When Kim steps over the line he will become the first North Korean leader to set foot in the South since the Korean War ended 65 years ago.
The meeting will be only the third of its kind, following summits in Pyongyang in 2000 and 2007, and the high point so far of a rapid diplomatic rapprochement on the tension-wracked peninsula, ahead of a much-anticipated meeting between Kim and US President Donald Trump.
The North’s nuclear arsenal will be high on the agenda. Pyongyang has made rapid progress in its weapons development under Kim, who inherited power from his father in 2011.
Moon seized on the South’s Winter Olympics as an opportunity to try to broker dialogue between them.
But Im played down expectations, saying that the North’s technological advances meant deal would need to be “fundamentally different in nature from denuclearisation agreements reached in the 1990s and early 2000s”.

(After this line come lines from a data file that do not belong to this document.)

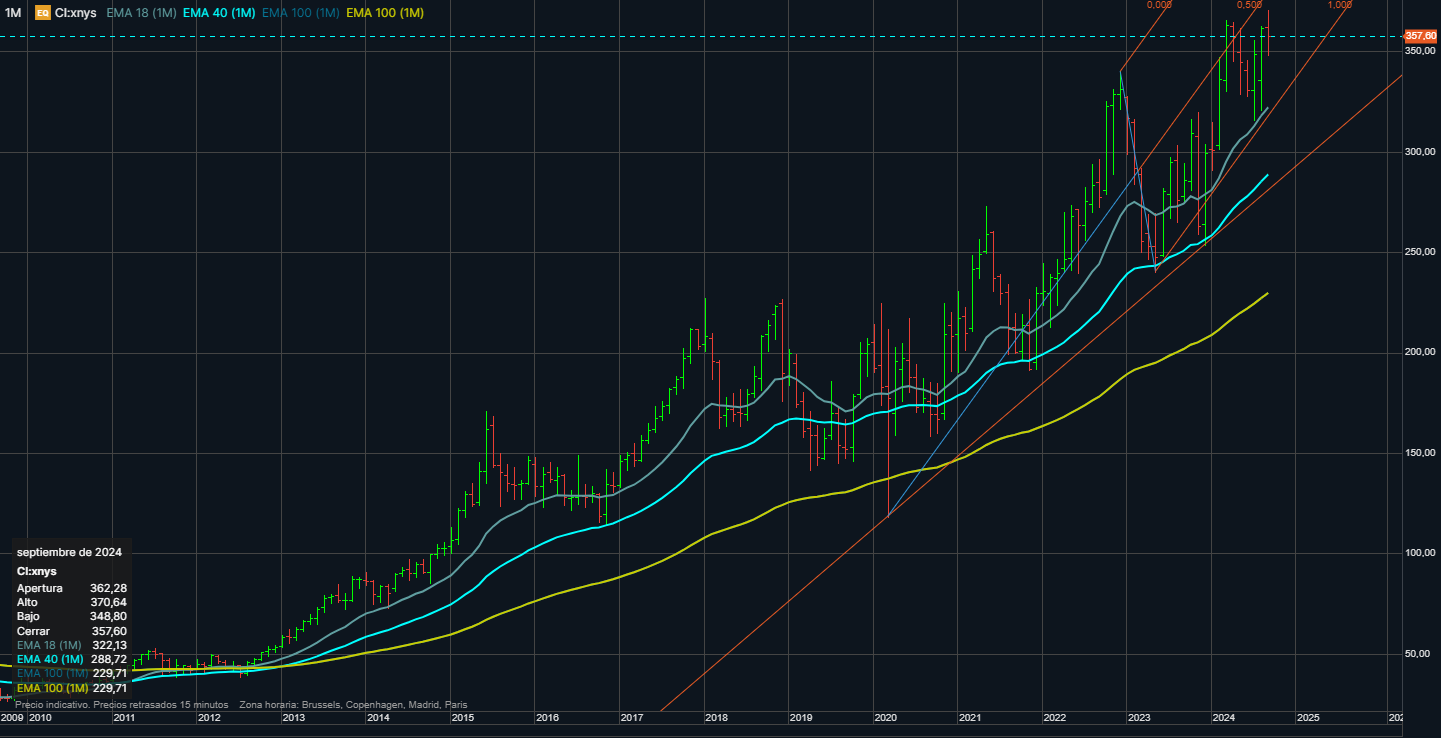Toggle yellow EMA 100 (1M) indicator in the top legend
The image size is (1441, 738).
pos(384,13)
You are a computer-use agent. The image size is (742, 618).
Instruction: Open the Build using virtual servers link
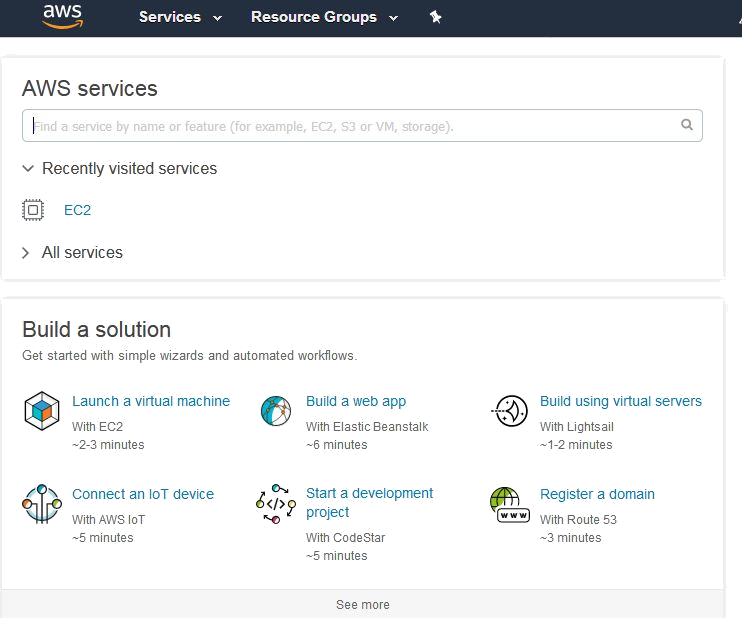pyautogui.click(x=620, y=401)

“That’s what makes this summit all the more difficult,” he added.
“The difficult part is at what level the two leaders will be able to reach an agreement regarding (the North’s) willingness to denuclearise,” he said, “and how it will be expressed in text”.
In the past, North Korean support for the “denuclearisation of the Korean peninsula” has been code for the removal of US troops from the South and the end of its nuclear umbrella over its security ally — prospects unthinkable in Washington.

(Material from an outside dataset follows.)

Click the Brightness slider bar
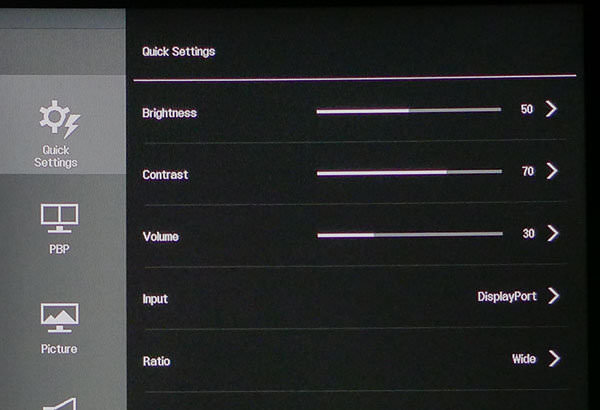The height and width of the screenshot is (410, 600). 409,110
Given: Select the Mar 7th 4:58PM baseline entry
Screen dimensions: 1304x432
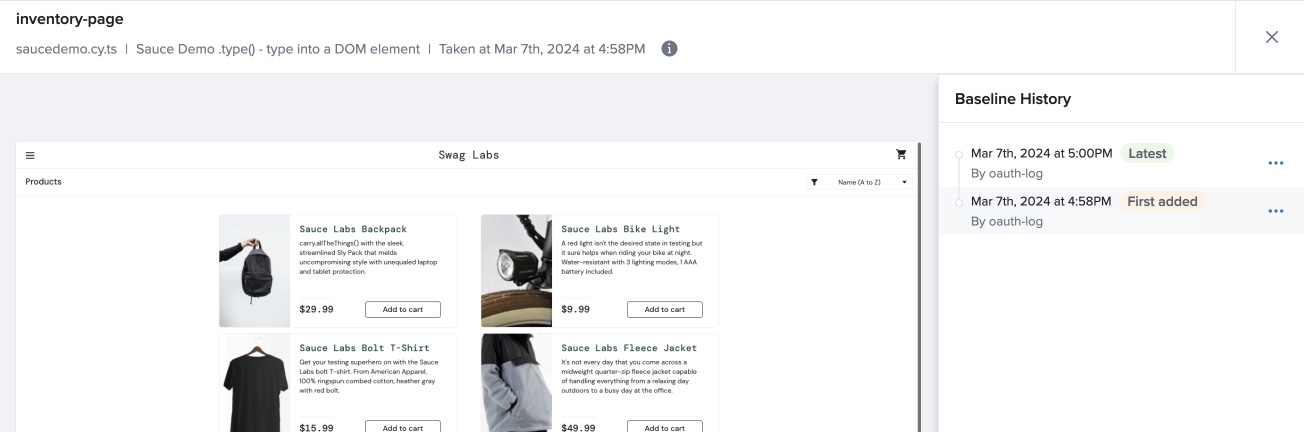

Trump has demanded the North give up its weapons, and Washington is pressing for it to do so in a complete, verifiable and irreversible way. Kim Hyun-wook, a professor at the Korea National Diplomatic Academy, told reporters that the issue was “not something that can be decided between the North and South”.
“North Korea will want to see first what kind of offer it will get on regime security guarantees,” he said.

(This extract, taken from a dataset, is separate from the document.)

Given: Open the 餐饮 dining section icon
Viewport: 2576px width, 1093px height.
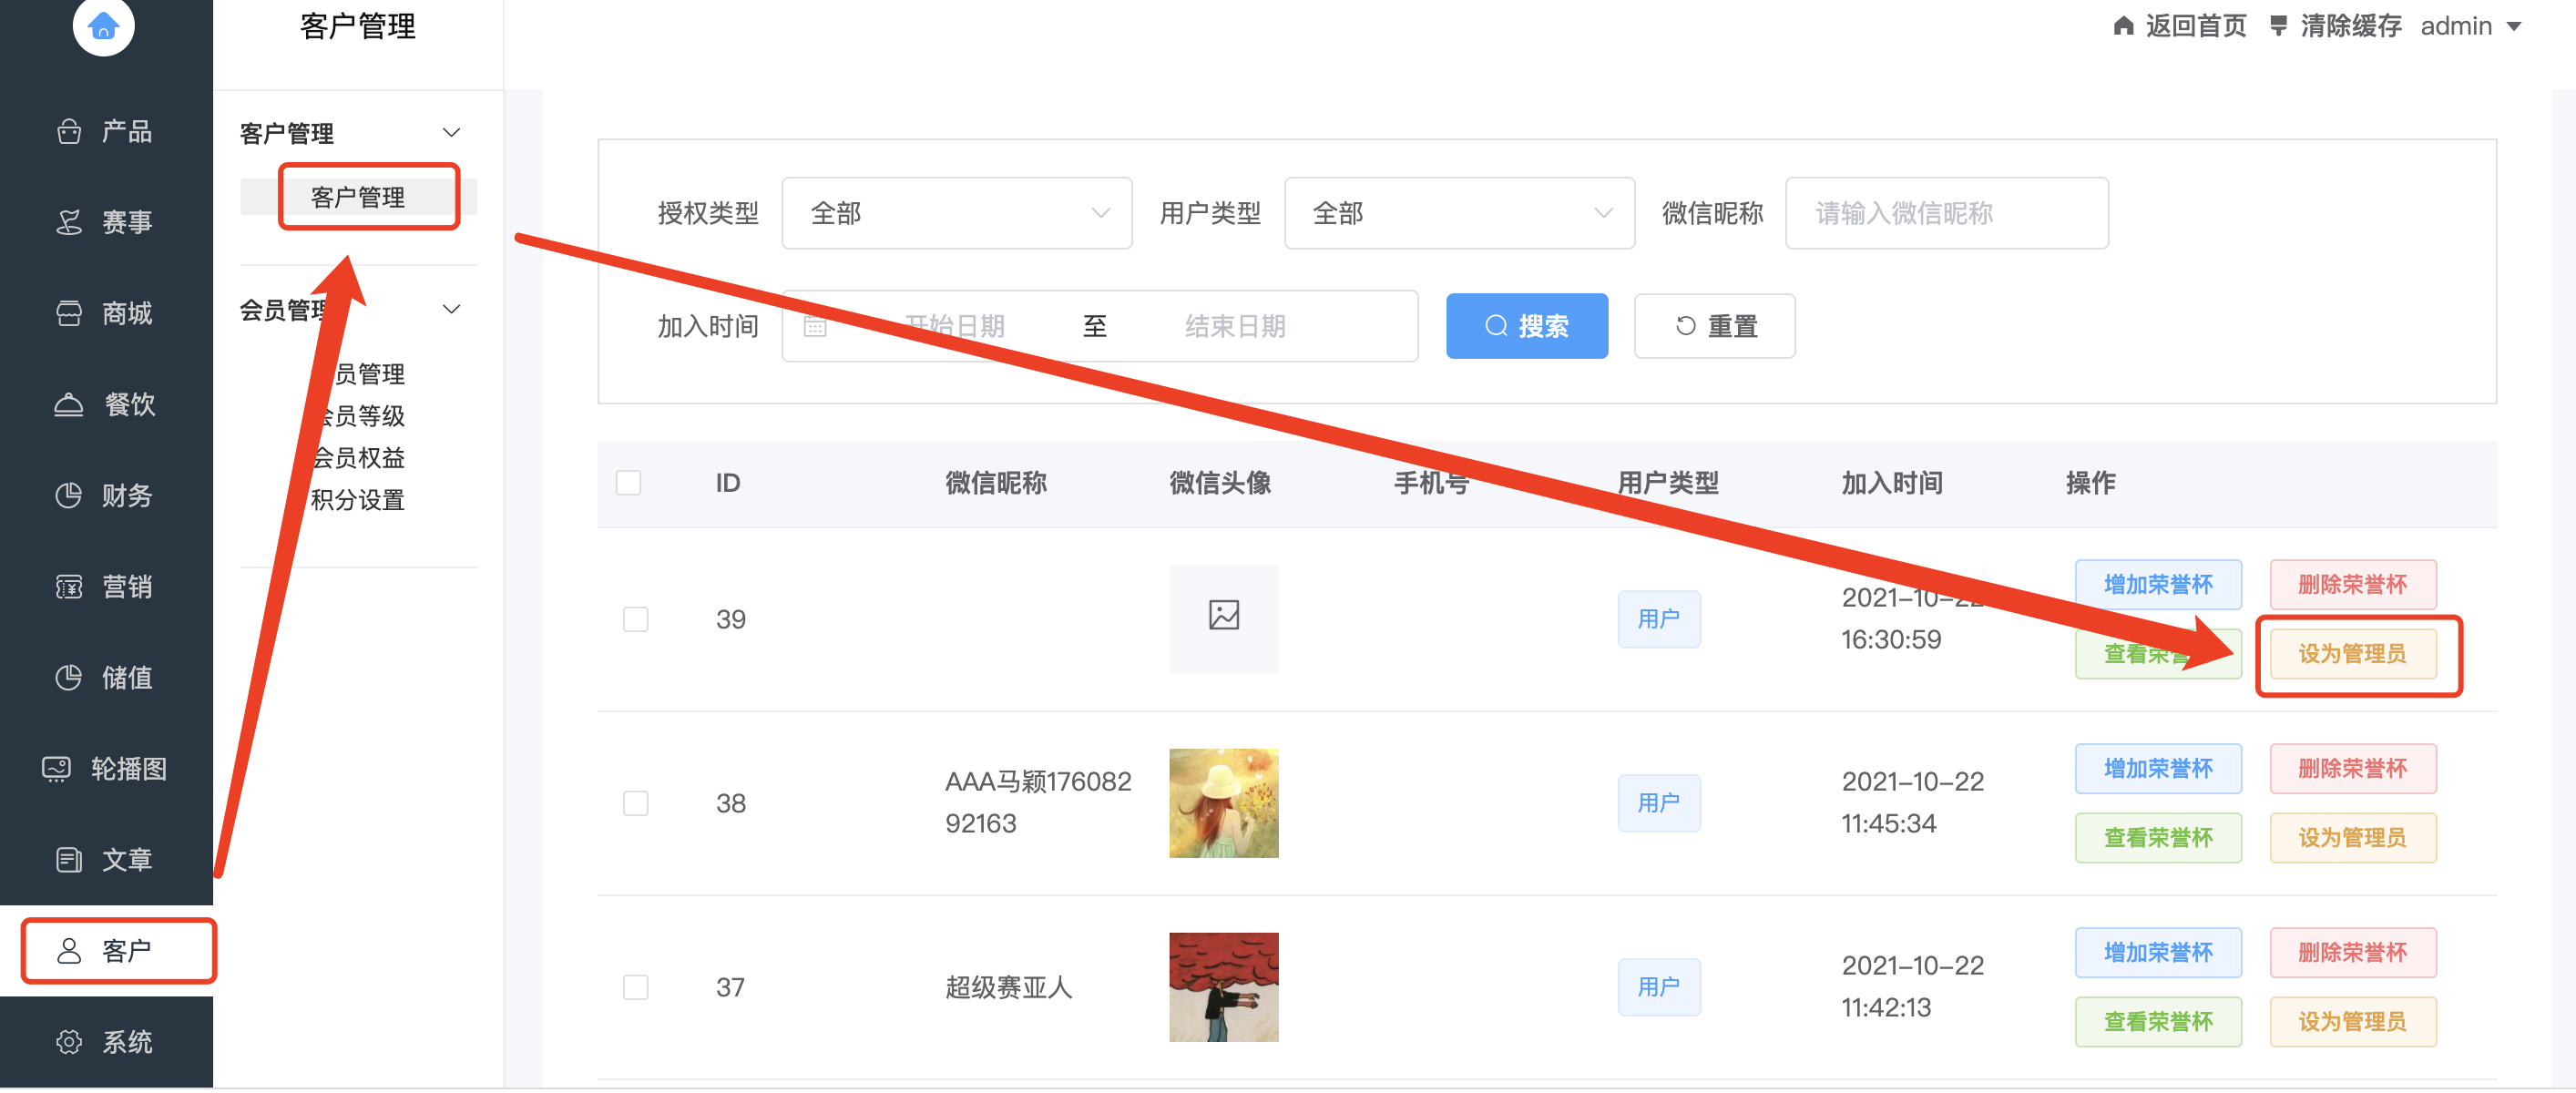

“That will be discussed at the USNorth Korea summit and it’s not easy to promise denuclearisation before any concrete talks on that.”
In recent days Seoul has promoted the idea of a path towards a peace treaty to formally end the 1950-53 Korean War, which stopped with a ceasefire, but Im did not mention the issue.
Reunions of families left divided by the conflict could also be discussed, and Moon has told Japanese Prime Minister Shinzo Abe that he would raise the emotive subject of Japanese citizens kidnapped by the North’s agents.
Kim will be given a military honour guard on Friday and the two leaders will walk to the Peace House, a glass and concrete building on the southern side of the truce village of Panmunjom where the summit will be held.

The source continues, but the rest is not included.